Corporate Social Responsibility
Peter Buffett's op-ed about the "charitable-industrial complex" in the New York Times a few weeks back continues to generate comment -- supportive (here, here, here, and here) and critical (here, here, here, and here). Writing on the Huff Post business blog, Margaret Coady, executive director of CECP (formerly the Committee Encouraging Corporate Philanthropy), characterizes Buffett's musings as "a mix of insightful and simplistic observations," while applauding his warning not to confuse prosperity with "the blind accumulation of material goods." The good news, adds Coady,
is that CEOs of large multinational companies are working on a version of Buffett's challenge. In other words: the very individuals heading up "the industrial complex" assumed by many to be 'the bad guys' are, in their way, laser focused on creating greater prosperity for all.
Don't mistake me. These CEOs are obsessive about bottom-line growth -- which depends on consumerism. But they are awakening to benefits of replacing "quarterly capitalism" (which has led many companies to disregard their negative social and environmental externalities) with "long-term capitalism" (which takes greater responsibility for the effect the company has on the world). Increasingly, these CEOs are committing to sustainable, investor-friendly alternatives to a zero-sum version of capitalism. That doesn't fully meet Peter Buffet's goal, but I'd argue that it is meaningful progress....
It's a widely accepted truism that the era of open data is upon us. But not all data is created equal, and its use, like so many things, is subject to abuse. Writing on the Markets for Good blog, Andy Isaacson, an engineer at Palantir Technologies, argues that with "[open] data comes great responsibility, both to make the information usable, and also to protect the privacy and civil liberties of the people involved." The goal, he adds, "is, or should be, about the democratization of data, allowing anybody on the web to extract, synthesize, and build from raw materials -- and effect change."

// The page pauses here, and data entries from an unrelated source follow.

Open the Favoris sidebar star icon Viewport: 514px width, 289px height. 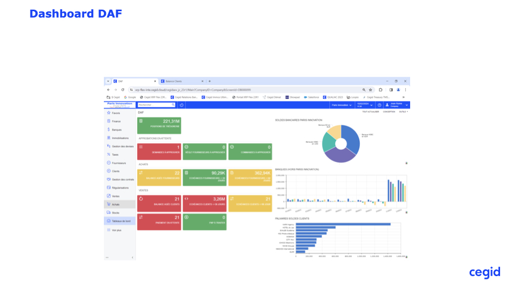pyautogui.click(x=109, y=113)
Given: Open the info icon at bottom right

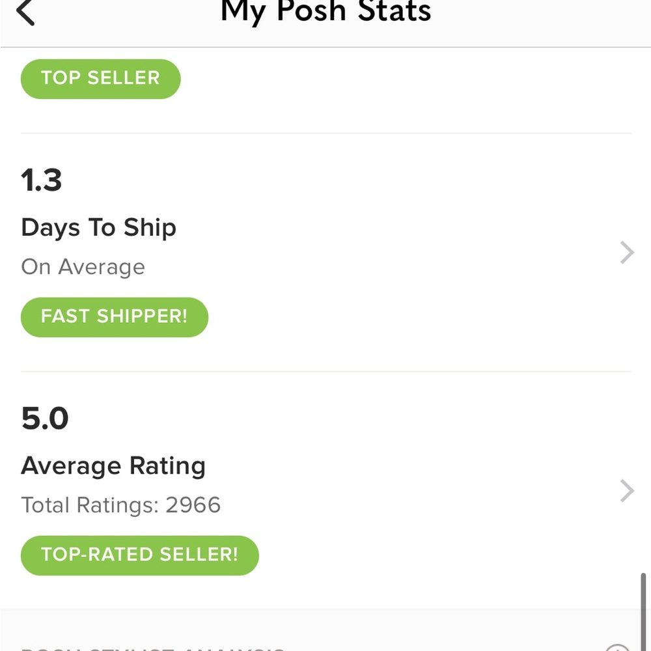Looking at the screenshot, I should click(x=617, y=648).
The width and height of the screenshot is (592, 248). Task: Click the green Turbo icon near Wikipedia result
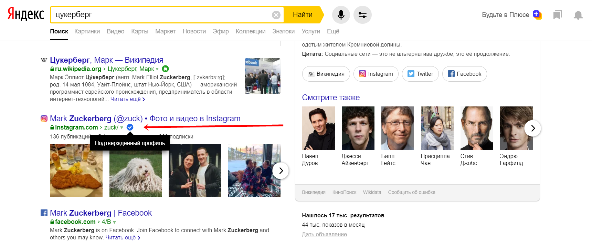166,69
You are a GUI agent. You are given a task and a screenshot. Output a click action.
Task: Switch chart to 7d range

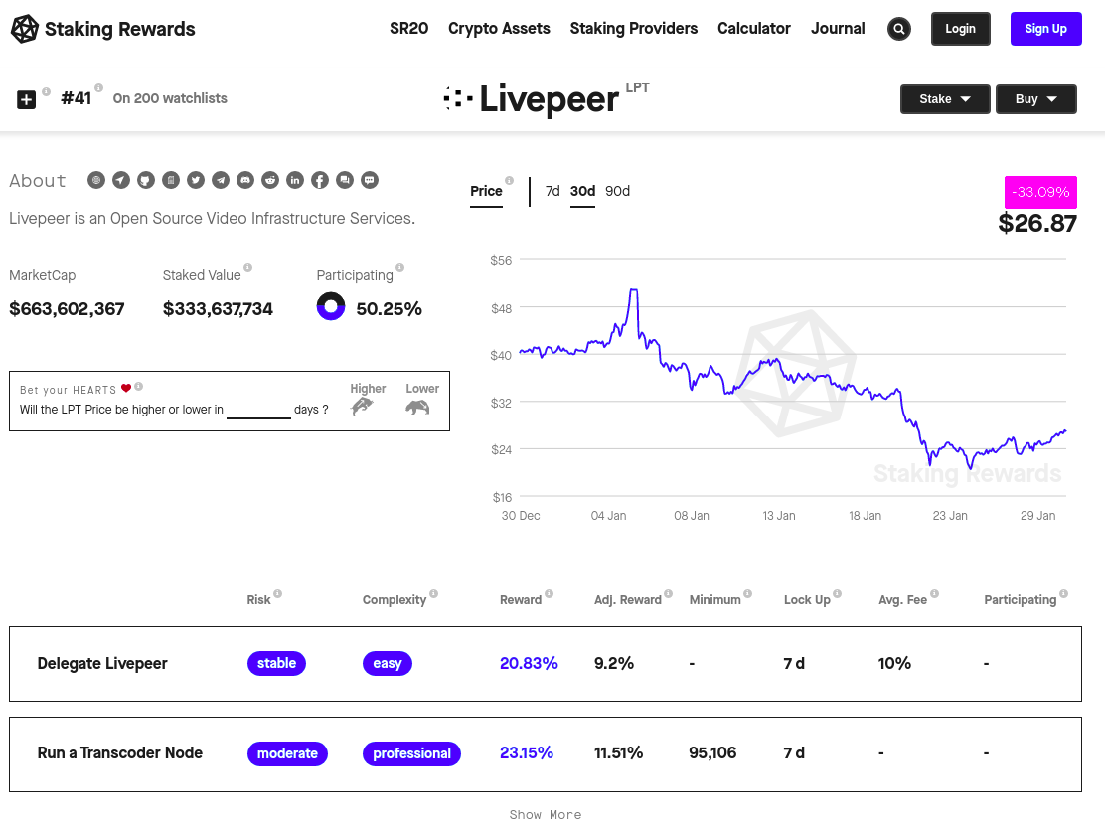click(553, 191)
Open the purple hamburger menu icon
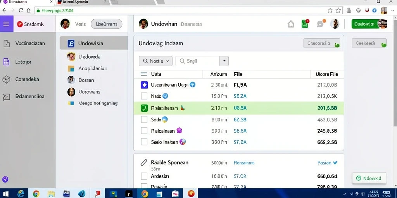This screenshot has width=397, height=198. (6, 24)
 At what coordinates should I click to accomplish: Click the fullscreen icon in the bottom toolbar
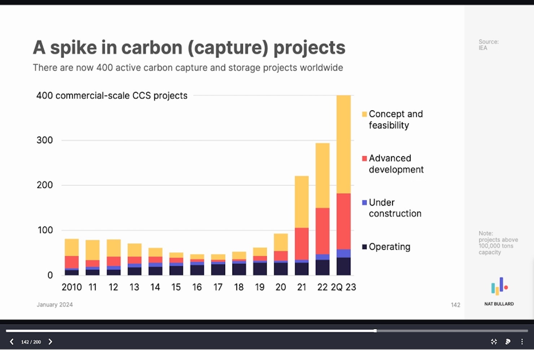(x=494, y=342)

Beth Kanter has a useful post on the top ten chart secrets of data nerds.
And while we're on the subject, do you know the seven deadly sins of data analysis? The Whole Whale does, and they include: Pride ("thinking you know better than the data"), Sloth ("being lazy and only analyzing one metric"), and Gluttony ('converting too many data into too many dashboards").
Very nice post on the GrantCraft blog by Kevin Chin, knowledge and evaluation officer at the J.W. McConnell Family Foundation, about developmental evaluation.
On the Arabella Advisors blog, Peter Berliner, managing director of the Mission Investors Exchange, a national network of foundations making investments to achieve their philanthropic goals, answers four questions about mission investing.
Nice use of Facebook by the Bill and Melinda Gates Foundation, which earlier this week posted short summaries (and links to longer descriptions) of seven innovative projects in agriculture that are making this a better world.
In response to a recent article in the New York Times that hinted at financial and management problems at the William J. Clinton Foundation, former President Bill Clinton has posted an open letter in which he defends the foundation's accomplishments and management over the last twelve years.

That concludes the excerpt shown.